Tchad : les conditions de détention difficile des opposants

Tchad : Les conditions de détention des opposants politiques suscitent des inquiétudes

Neuf membres du Groupe de concertation des acteurs politiques (GCAP), la principale coalition d’opposition au Tchad, ont été arrêtés fin avril 2026 et condamnés le 8 mai 2026 à huit ans de prison ferme pour avoir prétendument fomenté une insurrection alors qu’ils tentaient d’organiser une marche pacifique. Leur regroupement avait été dissous par la Cour suprême juste avant leur arrestation. Quatre des condamnés, Bidi Valentin, Kelou Bombaye, Avocksouma Djona et Bokori Ahmed, ont obtenu une liberté provisoire en raison de leur état de santé dégradé et de leur âge avancé. En revanche, quatre autres, dont Max Kemkoye et Nassour Koursami, restent incarcérés malgré des problèmes de santé similaires.
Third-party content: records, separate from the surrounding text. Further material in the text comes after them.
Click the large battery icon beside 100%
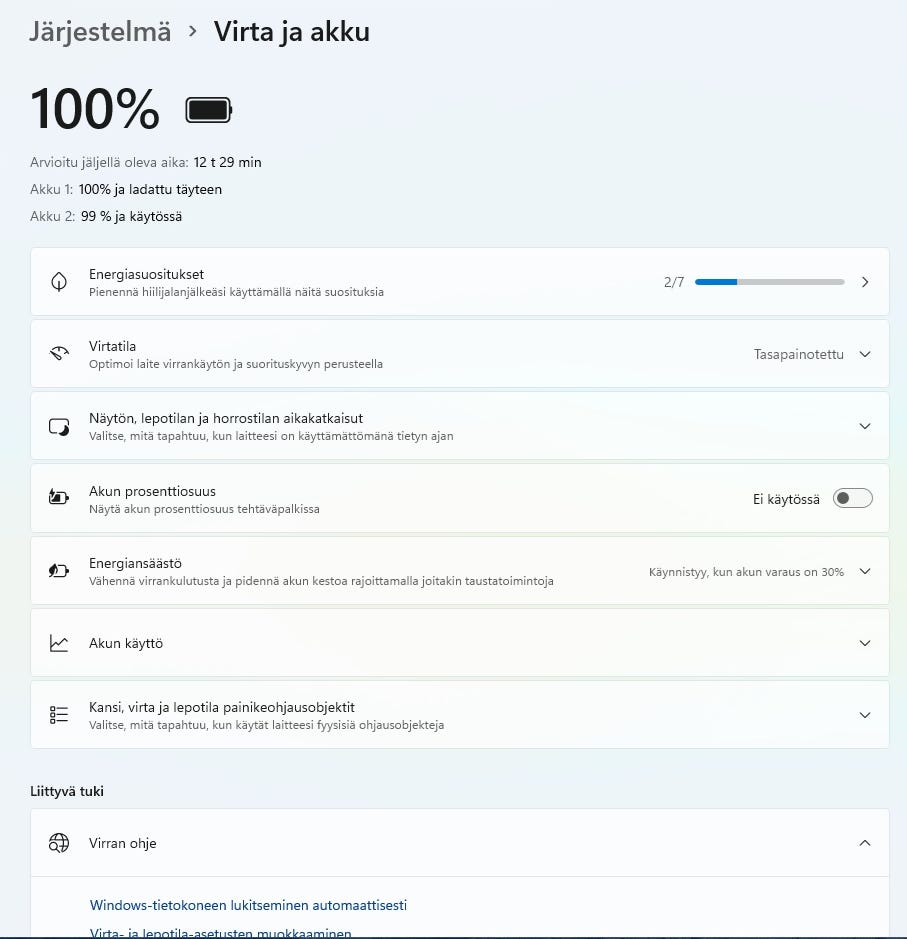The width and height of the screenshot is (907, 939). coord(208,110)
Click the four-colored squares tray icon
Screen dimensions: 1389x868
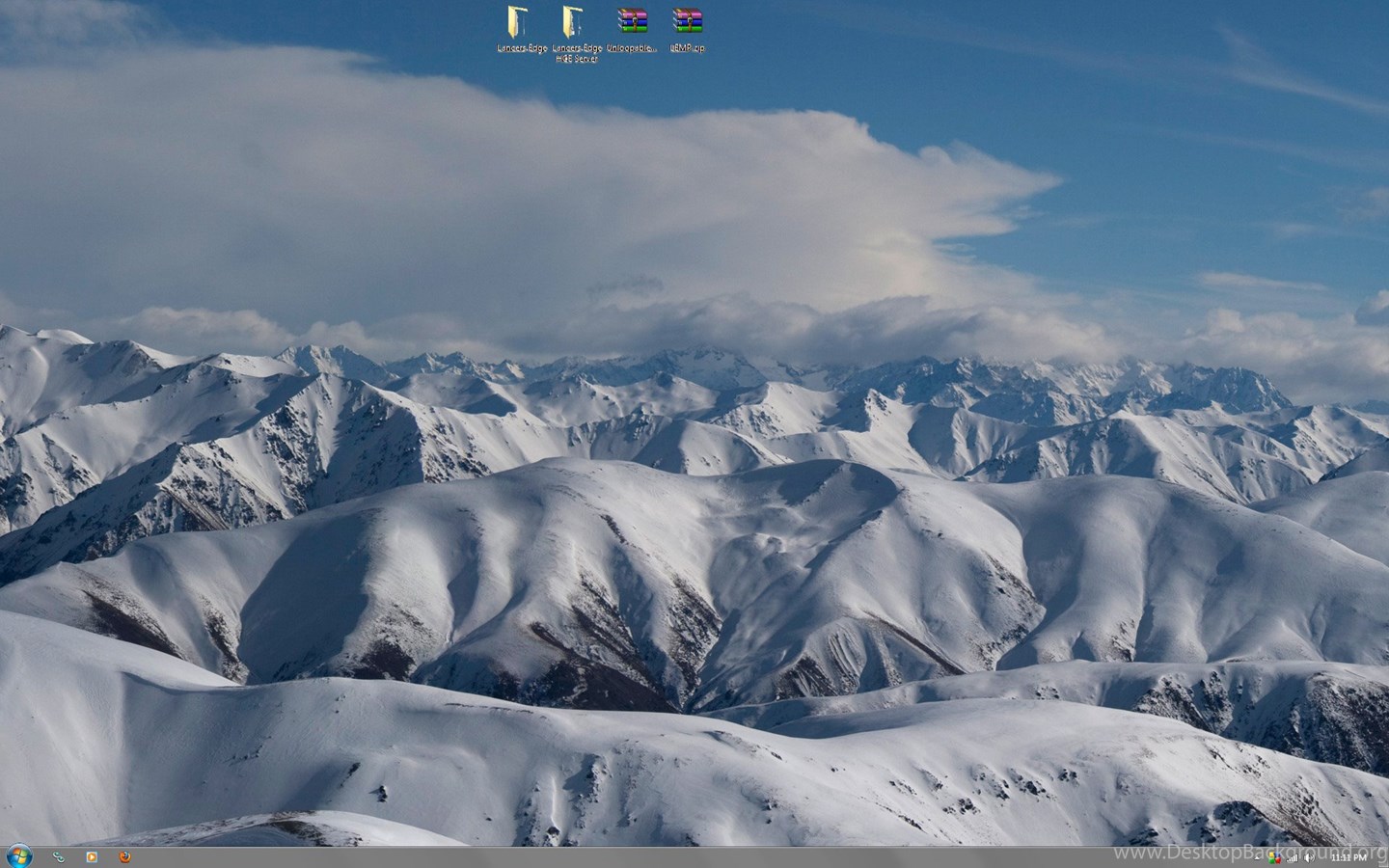pos(1275,857)
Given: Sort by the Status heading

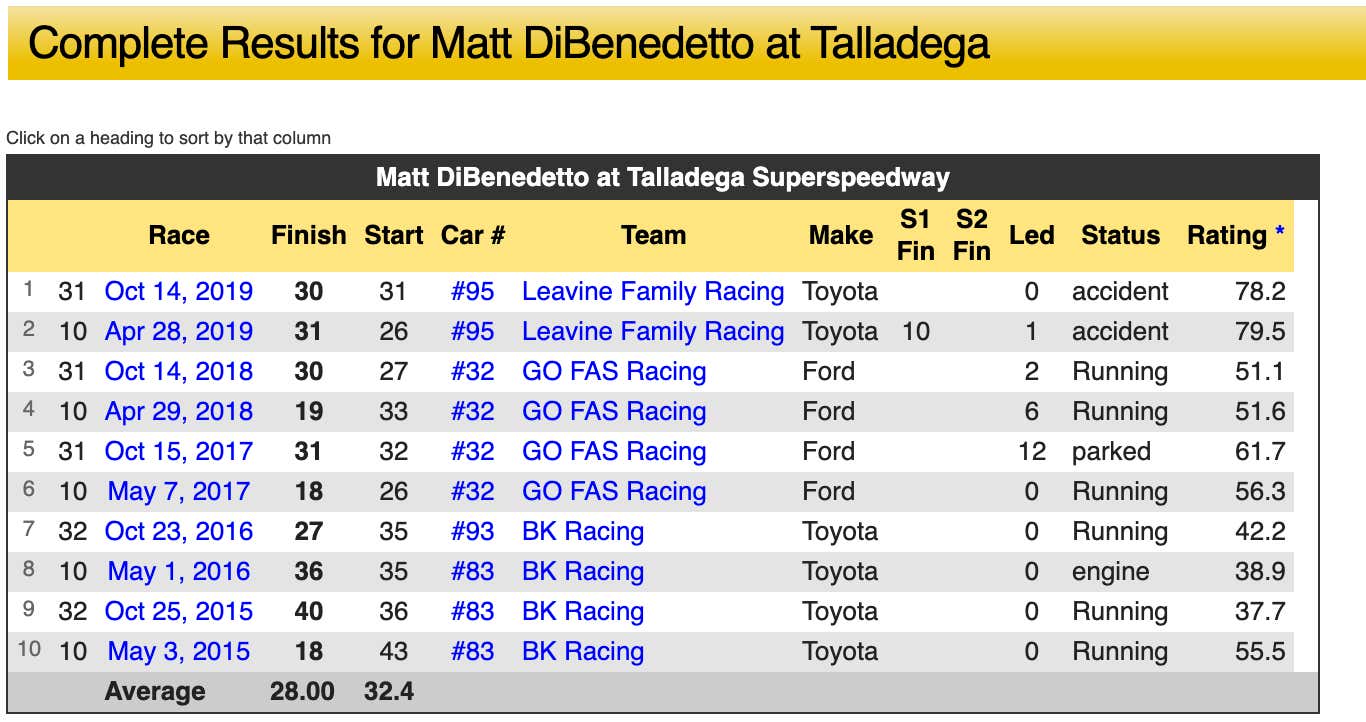Looking at the screenshot, I should [x=1120, y=235].
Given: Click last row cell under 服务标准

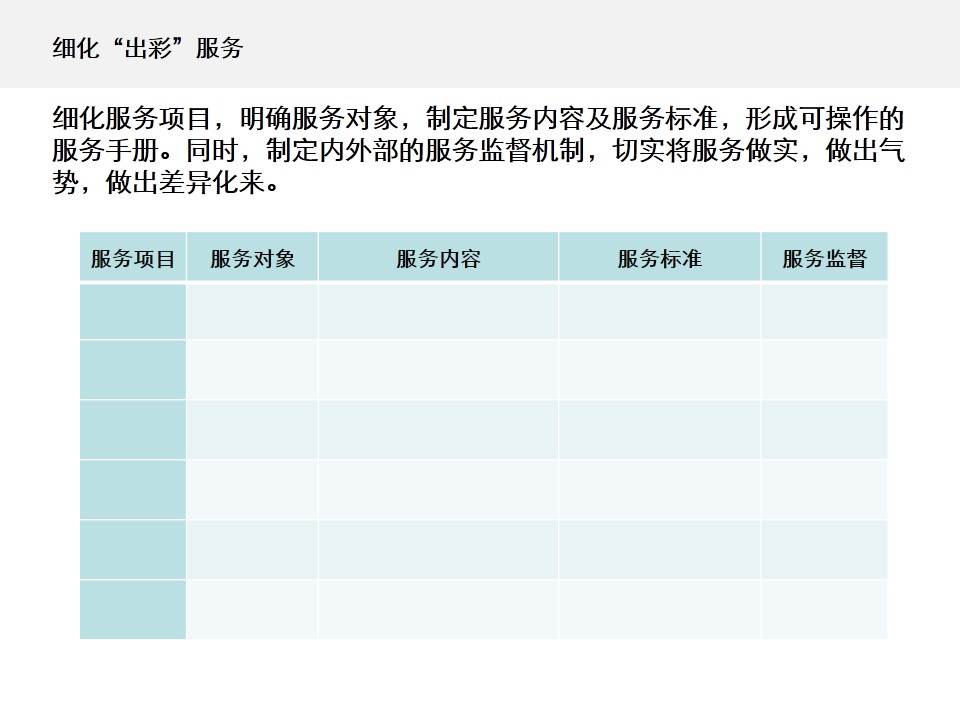Looking at the screenshot, I should pyautogui.click(x=659, y=609).
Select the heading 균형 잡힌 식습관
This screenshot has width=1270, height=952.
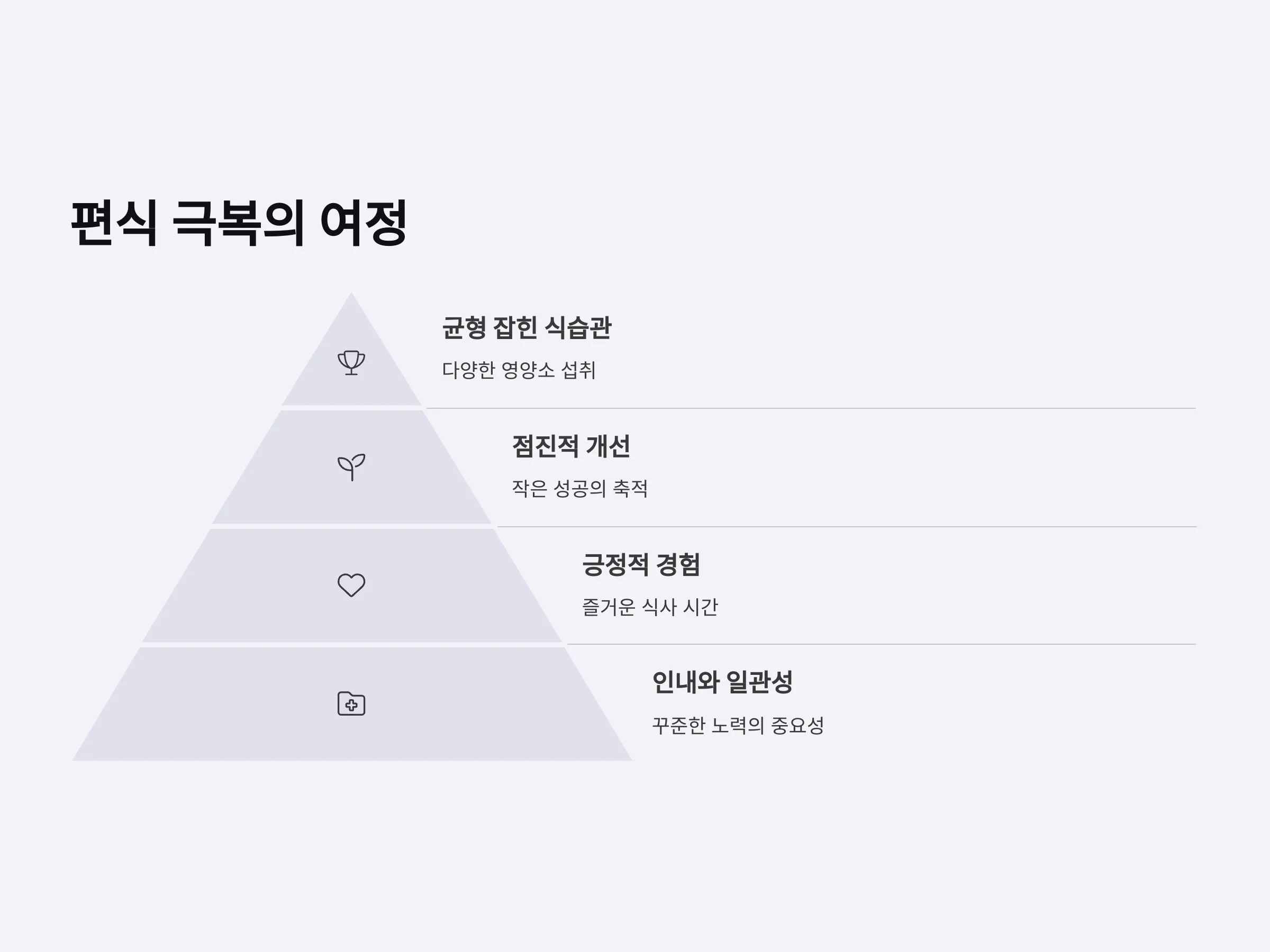(x=527, y=328)
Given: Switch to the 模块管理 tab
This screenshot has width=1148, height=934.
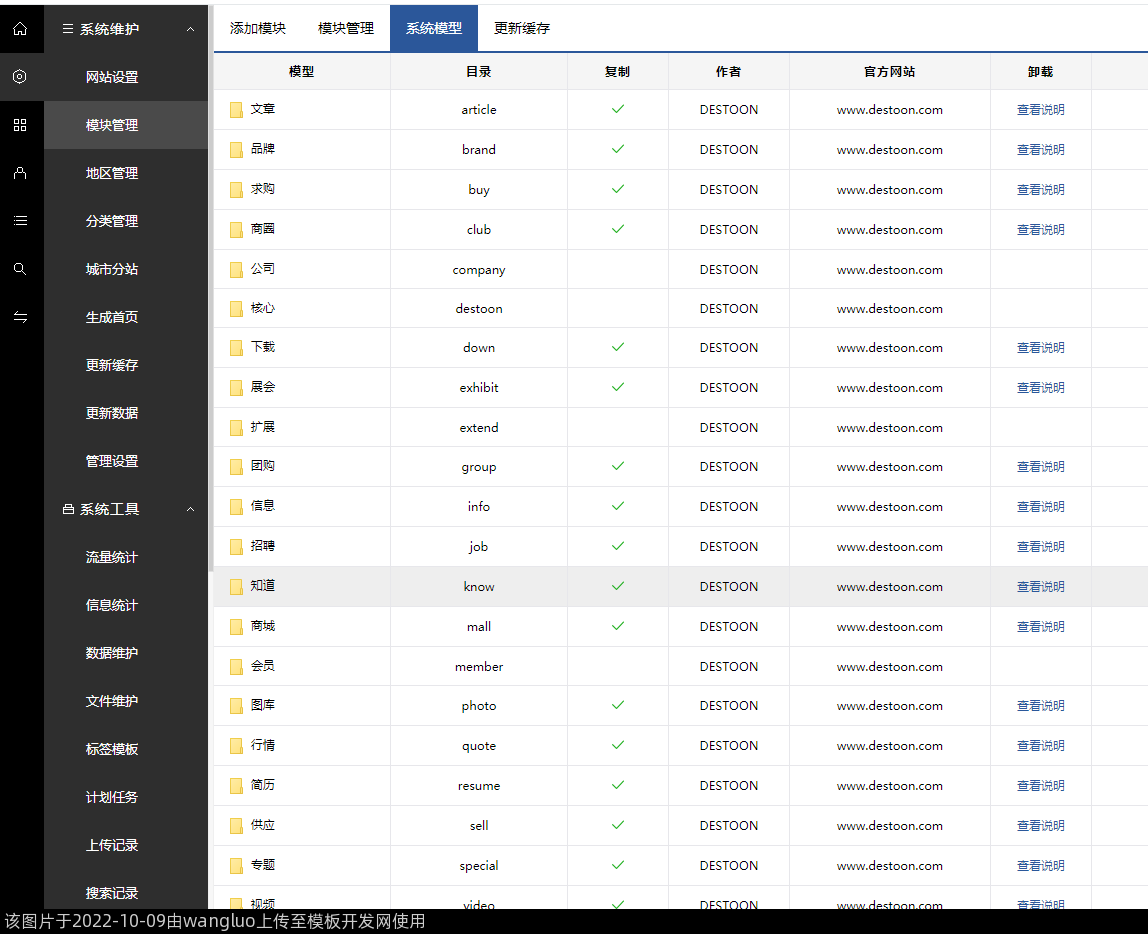Looking at the screenshot, I should tap(346, 28).
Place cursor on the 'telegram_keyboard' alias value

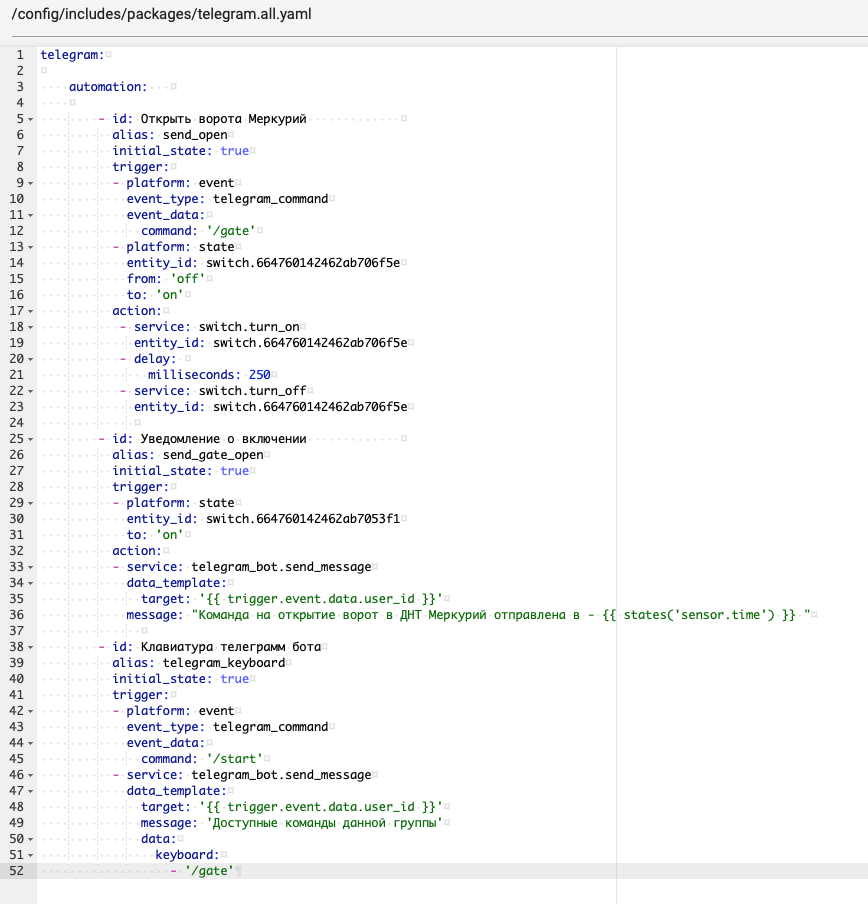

Des conditions de détention préoccupantes

Sosthène Mbeurnodji, coordonnateur du Mouvement citoyen pour la préservation des libertés (MPCPL), a récemment visité la Maison d’Arrêt et a décrit les conditions de détention comme « exécrables ». Selon lui, les opposants sont confinés dans une cellule commune, dormant sur des planches avec seulement un tapis pour s’allonger. Mbeurnodji a souligné que ces conditions sont particulièrement inadaptées pour des individus souvent âgés, qui ont joué un rôle actif sur la scène politique. Il appelle à la clémence des autorités, notamment du Président de la République, pour leur libération.

Le cas de Succès Masra

Parallèlement, l’ancien Premier ministre Succès Masra, condamné à 20 ans de prison en août 2025 pour complicité de meurtre et d’autres charges, voit également sa santé se détériorer selon ses proches. Plus de 70 autres co-accusés dans cette affaire partagent des conditions similaires. Le politologue Evariste Ngarlem Toldé a déclaré qu’il est impératif de libérer tous ces prisonniers, les qualifiant de victimes d’un procès inéquitable et dénonçant la disproportion entre leurs peines et les conditions de détention.

Réactions officielles

Ni la ministre de la Justice, Ndolenodji Alixe Naïmbaye, ni le porte-parole du gouvernement, Gassim Cherif, n’ont souhaité commenter la situation lorsqu’ils ont été contactés.